#### [Task instructions]
Below this line is a set of entries; quote exactly the lines from the line that contains "Given: Click the" to the line that contains "The width and", both lines included.

#### [Records supplied]
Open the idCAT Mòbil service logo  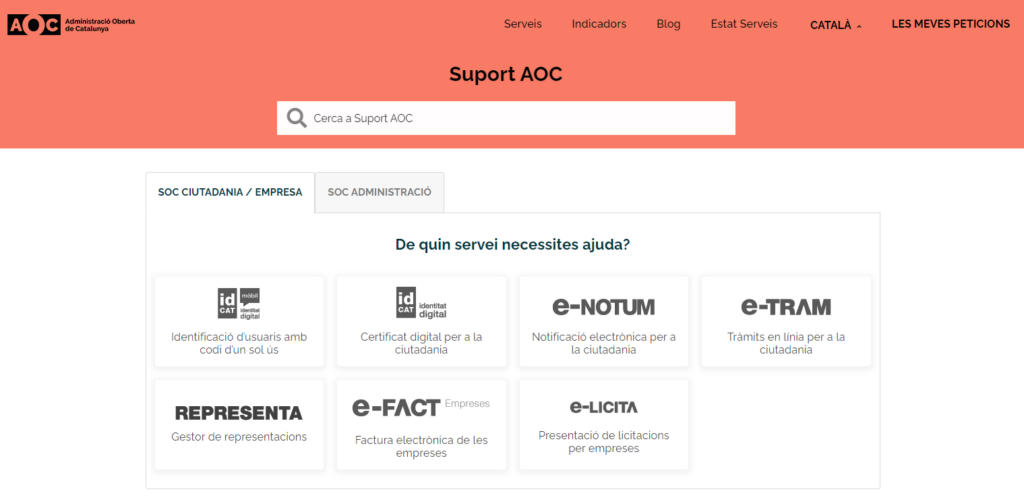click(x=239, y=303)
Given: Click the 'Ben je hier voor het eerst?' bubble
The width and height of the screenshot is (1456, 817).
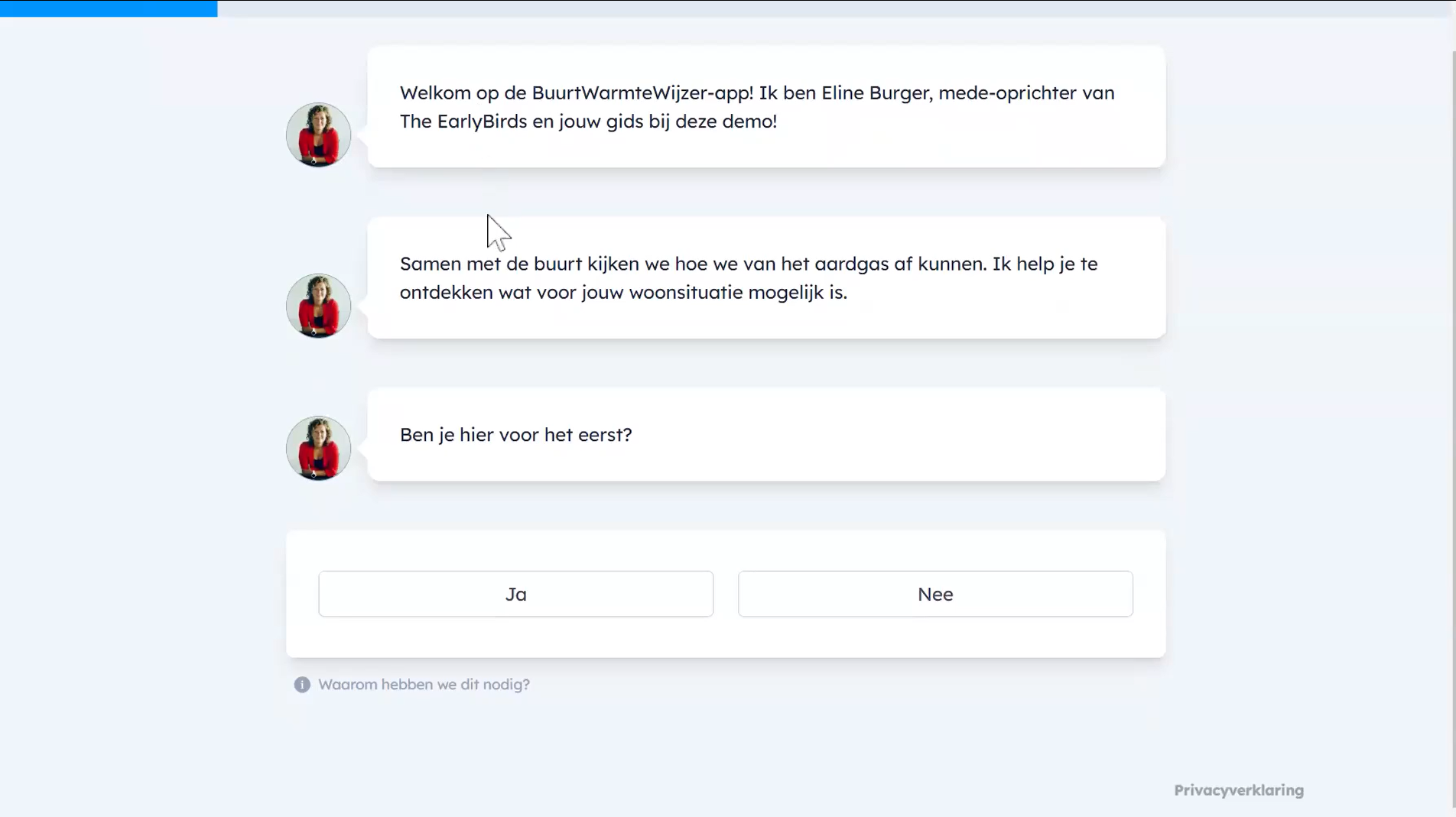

---

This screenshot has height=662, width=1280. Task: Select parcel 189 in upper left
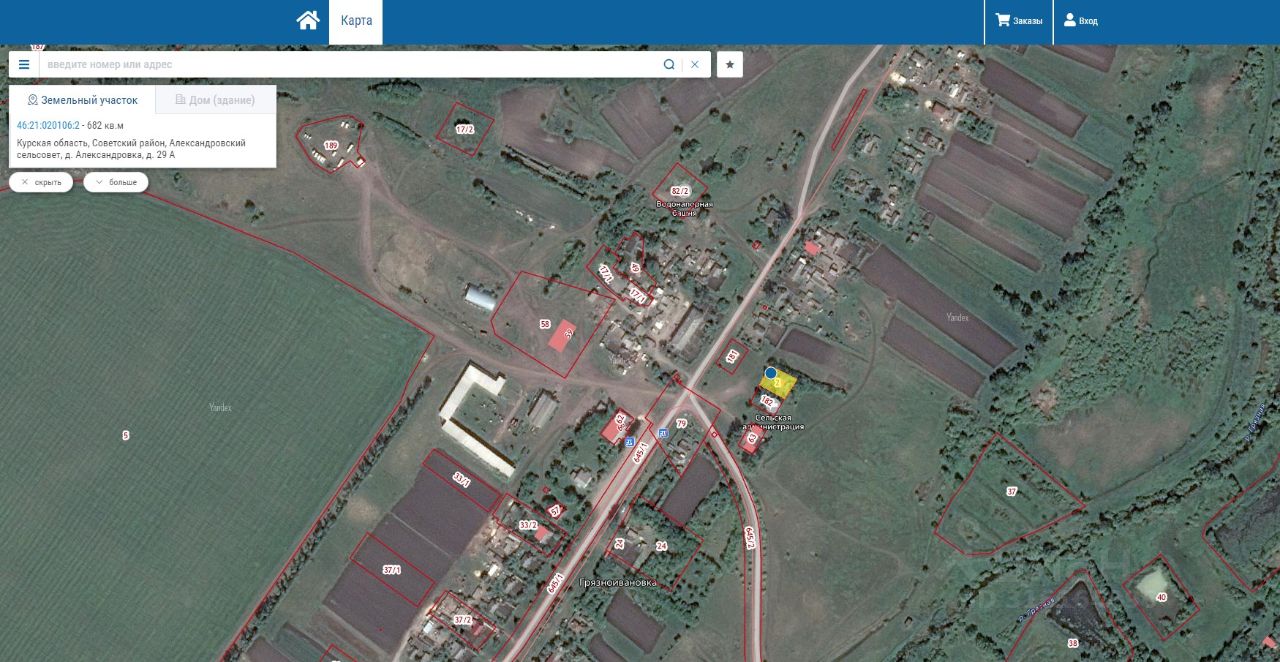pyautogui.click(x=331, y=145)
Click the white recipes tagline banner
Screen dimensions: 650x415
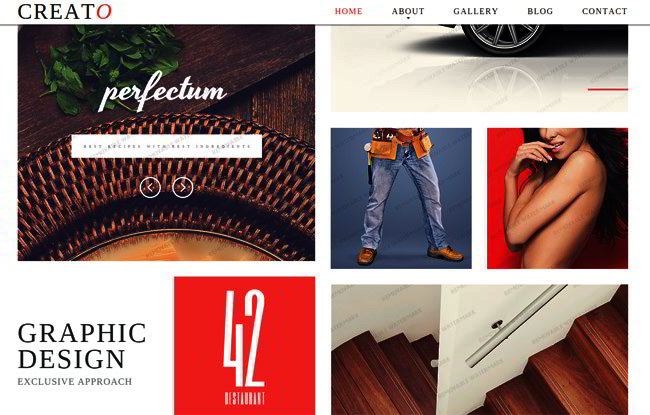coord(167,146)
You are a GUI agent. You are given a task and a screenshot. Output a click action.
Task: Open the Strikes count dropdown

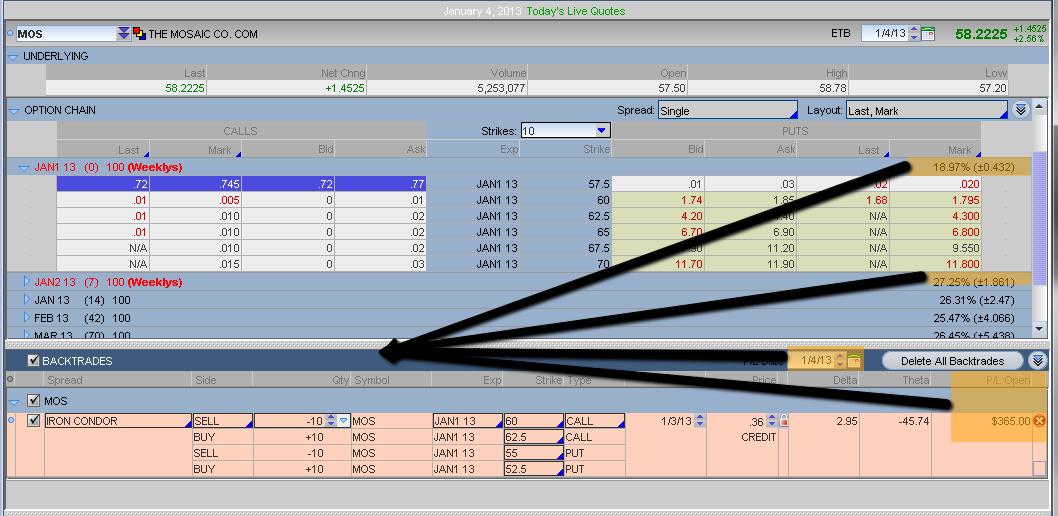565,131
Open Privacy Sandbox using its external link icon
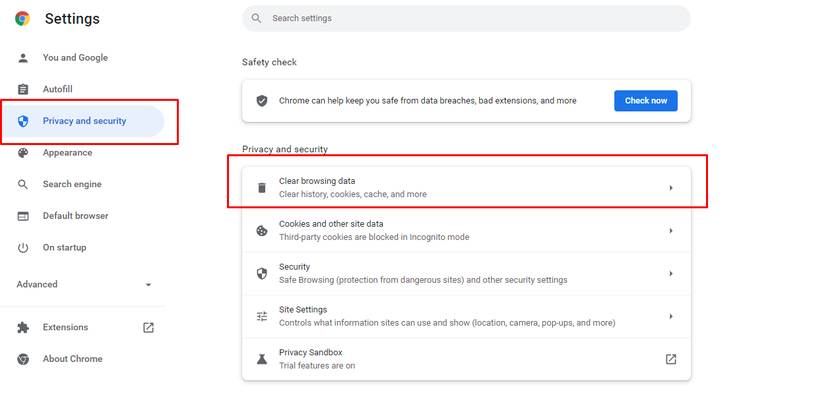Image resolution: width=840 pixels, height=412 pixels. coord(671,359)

* * *

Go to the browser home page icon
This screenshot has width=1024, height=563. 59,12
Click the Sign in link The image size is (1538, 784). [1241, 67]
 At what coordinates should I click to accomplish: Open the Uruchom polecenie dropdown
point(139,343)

#### [Written response]
Given: Click the 'Ben je hier voor het eerst?' bubble
The width and height of the screenshot is (1456, 817).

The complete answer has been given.